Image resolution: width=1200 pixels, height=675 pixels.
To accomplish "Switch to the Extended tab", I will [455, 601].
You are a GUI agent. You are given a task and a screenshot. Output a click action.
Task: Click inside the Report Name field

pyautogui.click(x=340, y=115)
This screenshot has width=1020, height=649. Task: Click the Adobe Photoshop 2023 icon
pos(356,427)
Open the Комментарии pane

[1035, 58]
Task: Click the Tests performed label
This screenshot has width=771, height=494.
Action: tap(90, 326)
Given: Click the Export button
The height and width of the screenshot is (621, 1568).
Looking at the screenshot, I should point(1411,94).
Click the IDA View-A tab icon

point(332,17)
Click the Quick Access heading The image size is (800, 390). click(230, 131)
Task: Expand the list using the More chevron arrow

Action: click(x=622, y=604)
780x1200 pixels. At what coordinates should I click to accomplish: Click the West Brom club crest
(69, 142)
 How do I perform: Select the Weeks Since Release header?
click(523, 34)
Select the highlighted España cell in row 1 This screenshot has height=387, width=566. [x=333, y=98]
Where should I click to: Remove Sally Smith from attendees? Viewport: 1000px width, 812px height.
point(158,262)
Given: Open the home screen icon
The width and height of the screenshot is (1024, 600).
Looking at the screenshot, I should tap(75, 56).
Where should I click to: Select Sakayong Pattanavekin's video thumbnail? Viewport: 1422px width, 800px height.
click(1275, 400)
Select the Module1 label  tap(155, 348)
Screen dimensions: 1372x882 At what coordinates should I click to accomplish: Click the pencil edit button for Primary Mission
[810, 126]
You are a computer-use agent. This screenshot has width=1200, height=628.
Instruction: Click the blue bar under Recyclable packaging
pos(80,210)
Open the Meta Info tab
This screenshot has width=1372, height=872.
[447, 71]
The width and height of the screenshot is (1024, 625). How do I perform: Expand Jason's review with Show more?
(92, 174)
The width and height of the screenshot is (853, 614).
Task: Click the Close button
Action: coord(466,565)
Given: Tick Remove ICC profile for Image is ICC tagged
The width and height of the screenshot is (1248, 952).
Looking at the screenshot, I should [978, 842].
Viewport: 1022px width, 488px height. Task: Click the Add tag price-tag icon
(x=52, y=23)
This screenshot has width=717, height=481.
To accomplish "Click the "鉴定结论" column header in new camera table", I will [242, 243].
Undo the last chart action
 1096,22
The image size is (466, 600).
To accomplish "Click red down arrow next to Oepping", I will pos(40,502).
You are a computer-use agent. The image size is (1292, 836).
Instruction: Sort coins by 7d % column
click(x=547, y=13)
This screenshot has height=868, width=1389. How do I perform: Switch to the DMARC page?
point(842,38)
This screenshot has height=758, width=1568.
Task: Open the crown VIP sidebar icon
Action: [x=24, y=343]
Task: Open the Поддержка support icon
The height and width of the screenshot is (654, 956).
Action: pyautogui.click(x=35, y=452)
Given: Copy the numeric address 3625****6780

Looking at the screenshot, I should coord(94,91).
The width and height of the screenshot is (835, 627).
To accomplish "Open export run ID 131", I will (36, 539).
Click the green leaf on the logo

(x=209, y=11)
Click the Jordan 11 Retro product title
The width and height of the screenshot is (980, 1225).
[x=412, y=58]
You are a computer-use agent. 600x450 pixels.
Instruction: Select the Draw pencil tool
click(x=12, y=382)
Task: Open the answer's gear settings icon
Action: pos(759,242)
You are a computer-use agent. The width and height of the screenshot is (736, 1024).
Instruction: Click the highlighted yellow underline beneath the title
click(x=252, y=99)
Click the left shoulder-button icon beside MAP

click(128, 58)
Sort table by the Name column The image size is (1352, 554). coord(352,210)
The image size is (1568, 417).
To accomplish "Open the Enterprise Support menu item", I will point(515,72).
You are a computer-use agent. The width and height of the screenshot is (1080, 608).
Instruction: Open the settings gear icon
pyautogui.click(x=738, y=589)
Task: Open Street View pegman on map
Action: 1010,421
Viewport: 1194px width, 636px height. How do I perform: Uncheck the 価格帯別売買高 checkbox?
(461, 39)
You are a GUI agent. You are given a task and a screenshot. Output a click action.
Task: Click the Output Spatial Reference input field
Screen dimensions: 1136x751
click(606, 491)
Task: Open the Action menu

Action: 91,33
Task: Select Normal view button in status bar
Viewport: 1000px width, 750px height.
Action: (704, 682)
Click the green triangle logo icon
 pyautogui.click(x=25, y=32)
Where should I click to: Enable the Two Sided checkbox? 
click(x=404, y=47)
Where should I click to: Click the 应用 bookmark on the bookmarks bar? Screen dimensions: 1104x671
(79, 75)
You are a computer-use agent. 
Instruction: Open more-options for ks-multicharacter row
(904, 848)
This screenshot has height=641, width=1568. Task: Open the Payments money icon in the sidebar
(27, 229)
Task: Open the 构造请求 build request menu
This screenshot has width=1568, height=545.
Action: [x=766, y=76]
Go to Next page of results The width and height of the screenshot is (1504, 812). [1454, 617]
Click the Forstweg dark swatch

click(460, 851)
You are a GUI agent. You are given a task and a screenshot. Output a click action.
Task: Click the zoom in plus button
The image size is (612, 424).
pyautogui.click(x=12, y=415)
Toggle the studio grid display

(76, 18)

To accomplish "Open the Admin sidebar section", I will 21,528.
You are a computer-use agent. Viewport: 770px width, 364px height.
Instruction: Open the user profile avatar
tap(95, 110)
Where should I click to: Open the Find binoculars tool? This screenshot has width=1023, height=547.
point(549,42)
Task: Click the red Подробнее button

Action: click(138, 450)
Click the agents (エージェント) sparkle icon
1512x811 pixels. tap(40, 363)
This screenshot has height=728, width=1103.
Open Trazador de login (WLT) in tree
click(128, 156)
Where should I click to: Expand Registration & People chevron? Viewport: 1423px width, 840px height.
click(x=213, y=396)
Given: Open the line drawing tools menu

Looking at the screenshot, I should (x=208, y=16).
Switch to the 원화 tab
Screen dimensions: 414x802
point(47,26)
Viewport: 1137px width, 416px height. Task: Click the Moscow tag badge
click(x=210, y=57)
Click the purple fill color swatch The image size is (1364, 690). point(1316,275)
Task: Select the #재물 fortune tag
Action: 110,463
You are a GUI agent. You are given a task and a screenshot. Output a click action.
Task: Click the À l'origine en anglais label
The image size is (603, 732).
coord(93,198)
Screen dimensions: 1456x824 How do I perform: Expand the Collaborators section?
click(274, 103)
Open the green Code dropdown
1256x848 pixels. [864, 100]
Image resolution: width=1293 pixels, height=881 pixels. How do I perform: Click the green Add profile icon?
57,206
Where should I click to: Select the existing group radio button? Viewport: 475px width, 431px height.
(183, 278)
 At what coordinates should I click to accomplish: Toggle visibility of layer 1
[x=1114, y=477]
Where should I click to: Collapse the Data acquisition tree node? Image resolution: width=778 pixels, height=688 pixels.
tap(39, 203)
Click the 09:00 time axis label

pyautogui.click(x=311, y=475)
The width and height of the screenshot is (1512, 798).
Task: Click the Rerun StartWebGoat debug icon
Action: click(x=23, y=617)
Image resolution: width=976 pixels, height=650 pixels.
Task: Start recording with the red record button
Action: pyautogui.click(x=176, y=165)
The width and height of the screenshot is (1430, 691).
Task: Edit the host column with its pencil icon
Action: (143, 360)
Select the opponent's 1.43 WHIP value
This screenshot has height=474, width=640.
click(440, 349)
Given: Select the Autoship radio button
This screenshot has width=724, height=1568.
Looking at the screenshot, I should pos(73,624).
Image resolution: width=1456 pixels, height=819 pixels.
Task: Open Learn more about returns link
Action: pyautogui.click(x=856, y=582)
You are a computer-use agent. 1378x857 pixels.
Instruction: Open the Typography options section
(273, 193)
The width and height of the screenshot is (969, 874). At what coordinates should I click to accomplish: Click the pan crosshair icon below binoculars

■ ■ ■

# Task instructions
Copy out every line from the material above in which the word "computer" appears.

# Task response
You are a computer-use agent. This screenshot has width=1200, height=628.
You are a computer-use agent. The image size is (1292, 836).
You are a computer-use agent. 600x450 pixels.
You are a computer-use agent. The width and height of the screenshot is (736, 1024).
You are a computer-use agent. The width and height of the screenshot is (1080, 608).
You are a computer-use agent. 
You are a computer-use agent. Viewport: 770px width, 364px height.
You are a computer-use agent. 1378x857 pixels.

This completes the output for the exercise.